Sheila_Kay DAFNE Graduate
South West Essex PCT
11 posts

Hi Stew, thanks for the encouragement. Do you follow the Dafne guidelines for carbs andexercise? What works for you. I was good today, cycled to the hospital for appointment.

Stew B DAFNE Graduate
Norfolk and Norwich University Hospital
125 posts

Hi Sheila

I have worked out what seems to work best for me. Often work gets in the way of exercise so I can't absolutely rely on going running, even if I've planned to do so. So, during the week I tend to use DAFNE as normal and take on extra carbs about 20 -30 minutes before I start running (I always run before my evening meal). At the moment I am "running" about three miles at least one evening a week. I test about 30 mins before I start, and then allow 1cp for every mile but adjust the cp depending on my starting BG level (so if I'm high when I test I'll reduce carbs so that I'm not still high when I finish, if I'm low I increase carbs to try to make sure I don't go below a BG level of 5. For short runs I tend to use orange juice as a quick-acting carb.

I play squash on most Sunday evenings, after my evening meal. For this I reduce my evening meal QA ratio from 1.5:1 to 1:1 and again test about 30 mins before I play. Using the theory that 1cp raises my BG level by 3 units, I take on enough carbs to get my level to between 10 and 12. On this basis, for me a reasonably strenuous game will leave me at a BG level around 6 at the end of the game.

I always make sure I've got something like Glucogel with me, and carry my mobile phone and a card saying I'm diabetic. I've never had a serious problem, but it makes me feel a bit more secure and has become part of the ritual!

Reading back, it sounds like I've got it sussed... The reality is that in the early days it was simply a matter of following DAFNE principles (lots of testing - including taking my meter with me and testing during the activity - and looking for patterns) and getting information about what has worked for others. I quickly got a feel for what works for me.
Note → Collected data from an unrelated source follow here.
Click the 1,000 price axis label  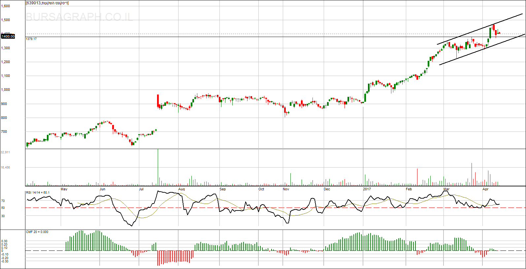click(x=6, y=90)
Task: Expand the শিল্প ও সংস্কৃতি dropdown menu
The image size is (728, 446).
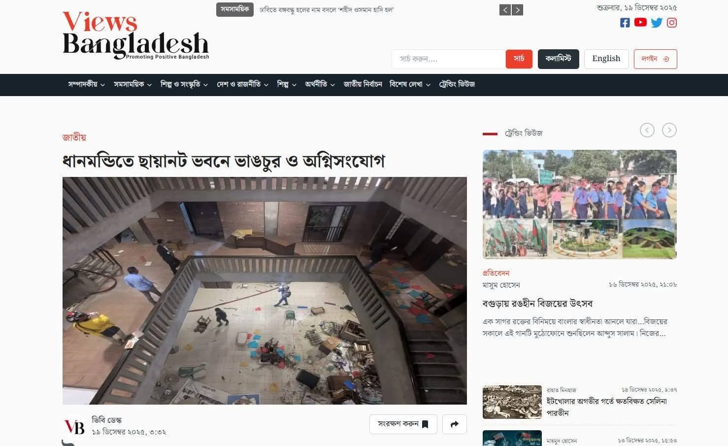Action: [184, 85]
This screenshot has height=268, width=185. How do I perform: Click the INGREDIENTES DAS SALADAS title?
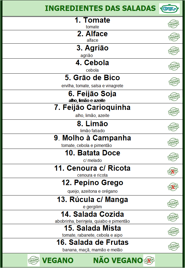click(x=100, y=8)
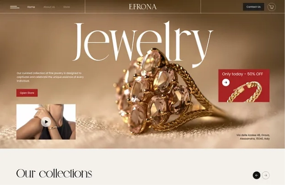Click the Our collections heading

(x=54, y=174)
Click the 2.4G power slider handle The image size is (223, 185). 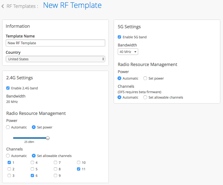[48, 138]
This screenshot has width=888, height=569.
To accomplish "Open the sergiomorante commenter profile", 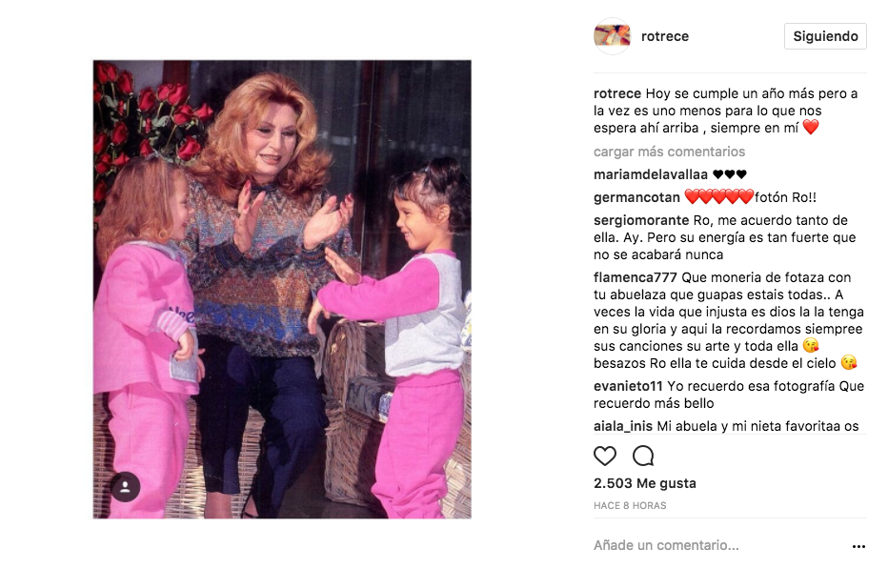I will pos(641,220).
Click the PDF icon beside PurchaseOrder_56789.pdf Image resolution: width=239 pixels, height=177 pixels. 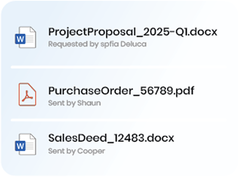28,94

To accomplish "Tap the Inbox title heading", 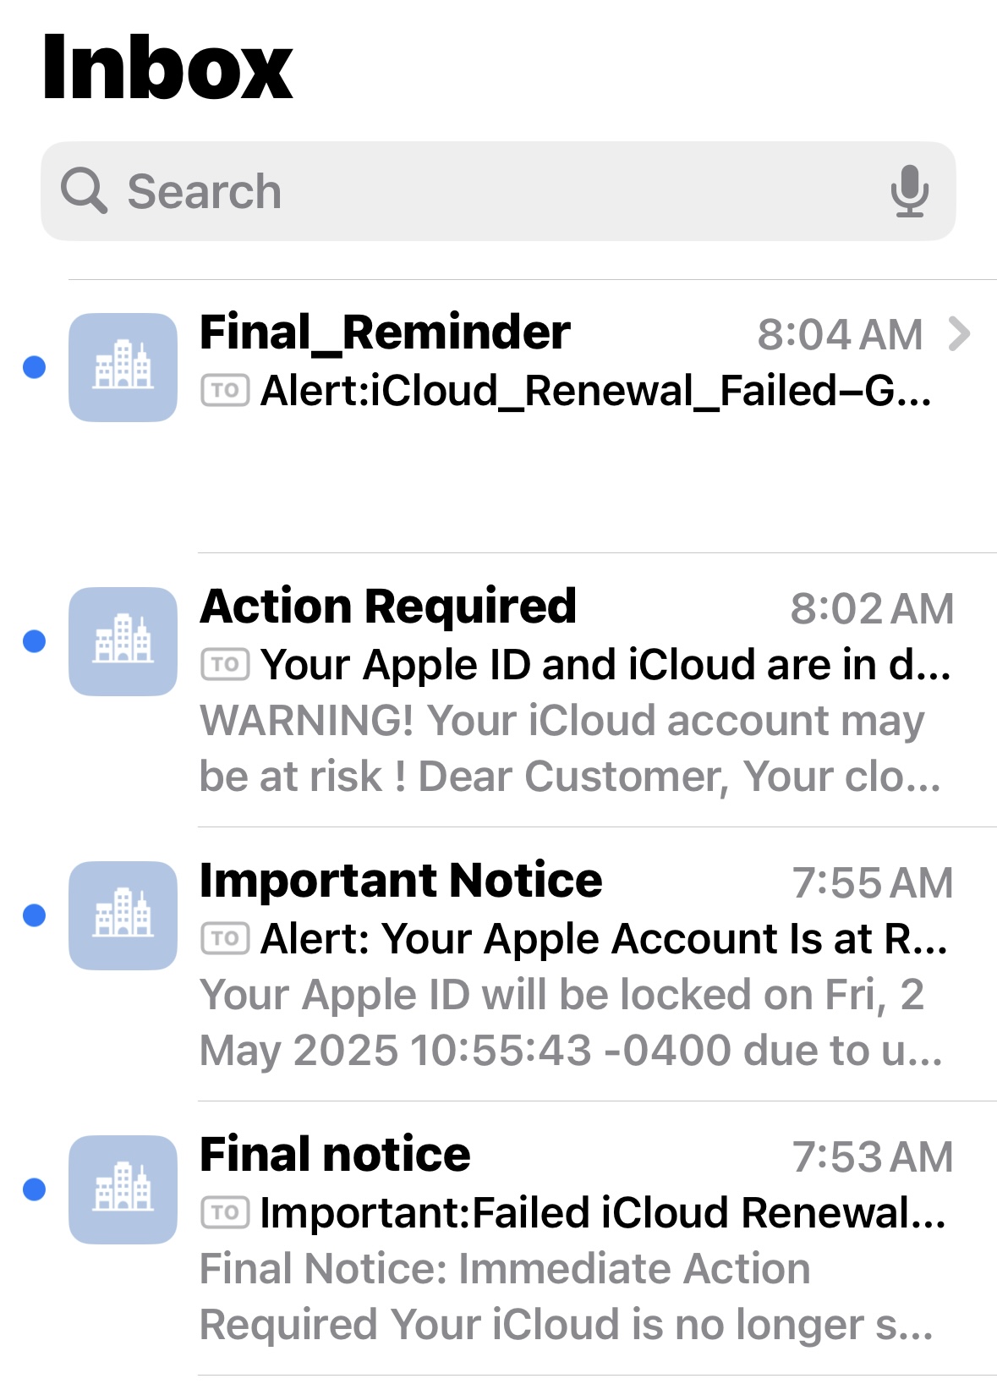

That doesn't mean that stretching out on the sofa with a glass of something isn't often a more attractive option - hence setting targets, and finding someone to run with once a week!

Good luck with it!

Stew

Sheila_Kay DAFNE Graduate
South West Essex PCT
11 posts

Thanks Stew for the encouragement. I have been trying to walk more and get my bike out instead of using the car. The biggest setback is the fact that I do shift work so it is difficult to set a regular time to go out, and that shifts can leave me quite tired. But you are right, sitting and thinking about exercise won't make it happen. Have fun with the running. Sheila

Stew B DAFNE Graduate
Norfolk and Norwich University Hospital
125 posts

I normally exercise during the early evening, before my evening meal and well after my lunchtime QA has peaked. A couple of weeks ago I went for a run an hour or so after lunch, when my QA was still "active", and I had a terrible time - heavy legs, no energy etc. My pre-run BG was fine - about the same level as it would be when I run in the evenings, but there had been a much larger than usual drop during the run.

I guess this can be put down to the effect of "active" insulin, but the question is what should I do under similar circumstances in the future (other than avoiding exercise until any QA has peaked).? I guess the choices are to drop the QA ratio at the previous meal or to load up with extra carbs before running (regardless of the BG level at the start). Or is there another solution?

Just when I thought I knew what I was doing...

Stew

Barry Whiting 2 posts

Hi Sheila

Any excercise is good for you. I personaly stick to the rules. I go to the gym 4 times a week and each workout takes just over 2 hours intensive training. I found the more I worked out the better my matabulism became and the less basal insulin I needed as Im on an insulin pump. For the hours I work out plus the hour before I drop this down by 50% and also eat 10 grams of carbs.

I hope you continue to work out and enjoy the improvement in quality of life you will get from it.